## BEGIN

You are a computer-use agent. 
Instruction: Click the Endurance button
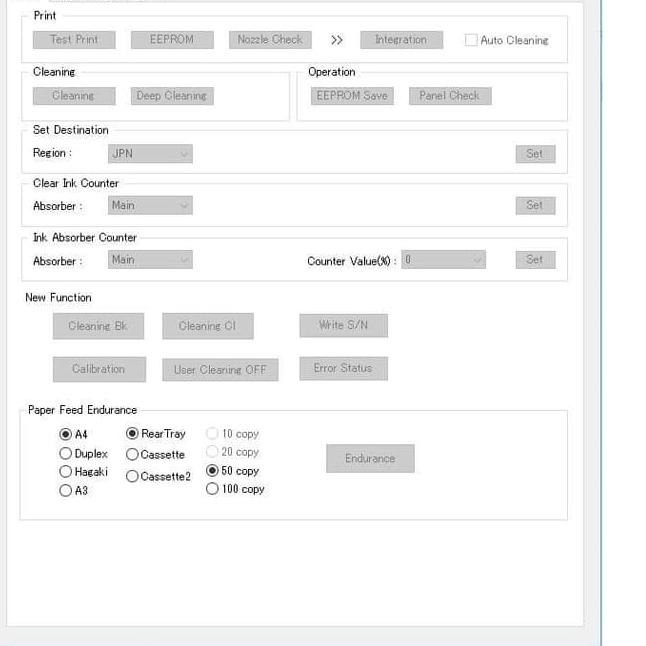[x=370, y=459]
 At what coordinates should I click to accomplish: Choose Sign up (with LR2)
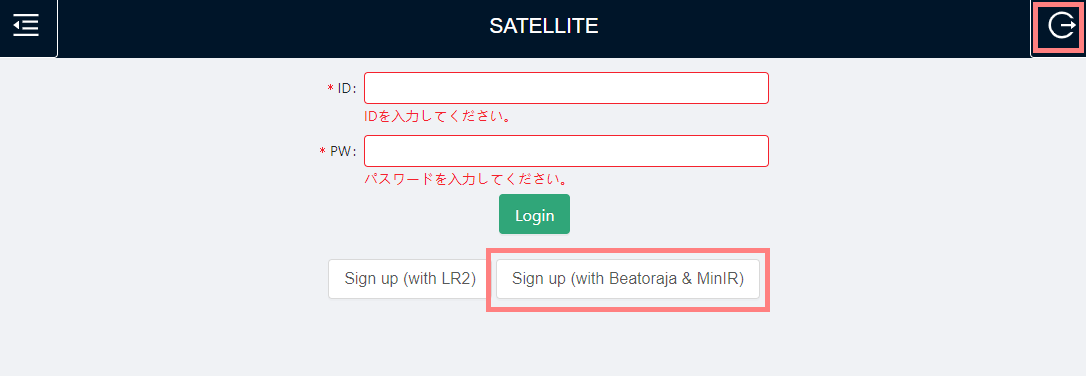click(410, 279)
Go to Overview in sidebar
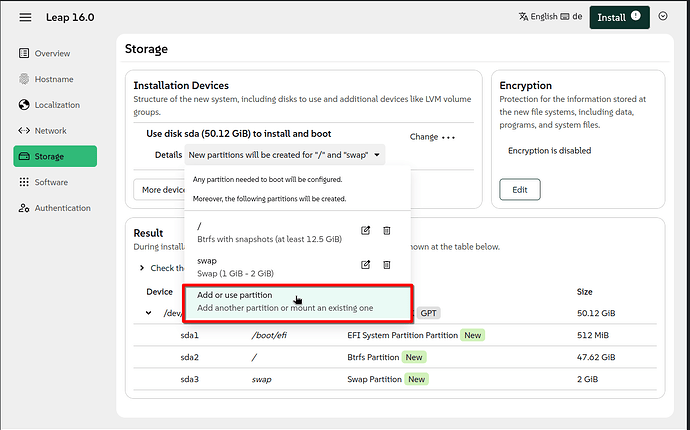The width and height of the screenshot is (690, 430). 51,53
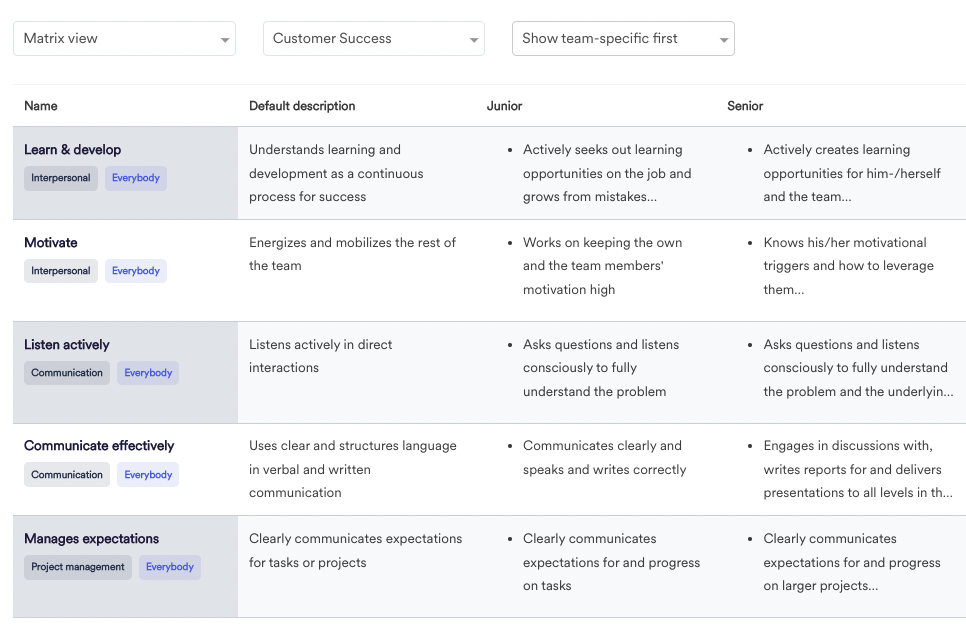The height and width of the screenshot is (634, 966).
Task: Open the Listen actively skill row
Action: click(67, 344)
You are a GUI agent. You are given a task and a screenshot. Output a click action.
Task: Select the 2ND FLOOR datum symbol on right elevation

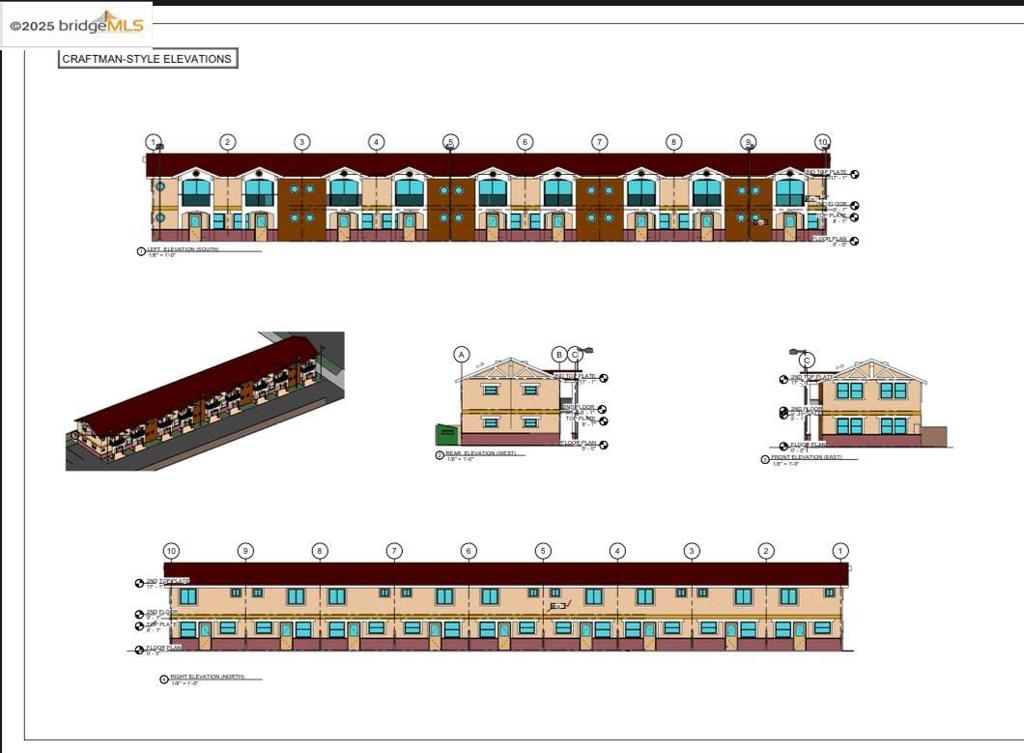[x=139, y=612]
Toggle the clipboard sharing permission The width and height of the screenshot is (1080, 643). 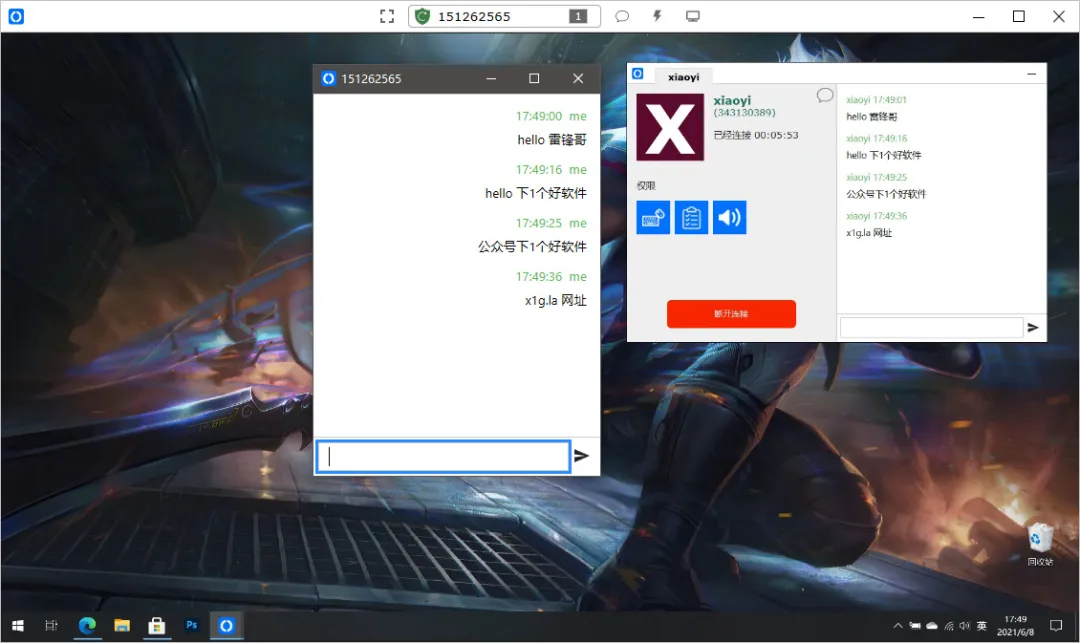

## END

**BRIEF**
Retype every one of the rows above word for word, leaving out the pictures.

**COMPLETE RESPONSE**
You are a computer-use agent. 
Instruction: Click the Endurance button
[x=370, y=459]
 At what coordinates should I click to accomplish: Choose Sign up (with LR2)
click(410, 279)
Go to Overview in sidebar
The width and height of the screenshot is (690, 430). 51,53
The height and width of the screenshot is (634, 966).
Task: Open the Listen actively skill row
Action: click(67, 344)
You are a GUI agent. You are given a task and a screenshot. Output a click action.
Task: Select the 2ND FLOOR datum symbol on right elevation

[x=139, y=612]
Toggle the clipboard sharing permission The width and height of the screenshot is (1080, 643). 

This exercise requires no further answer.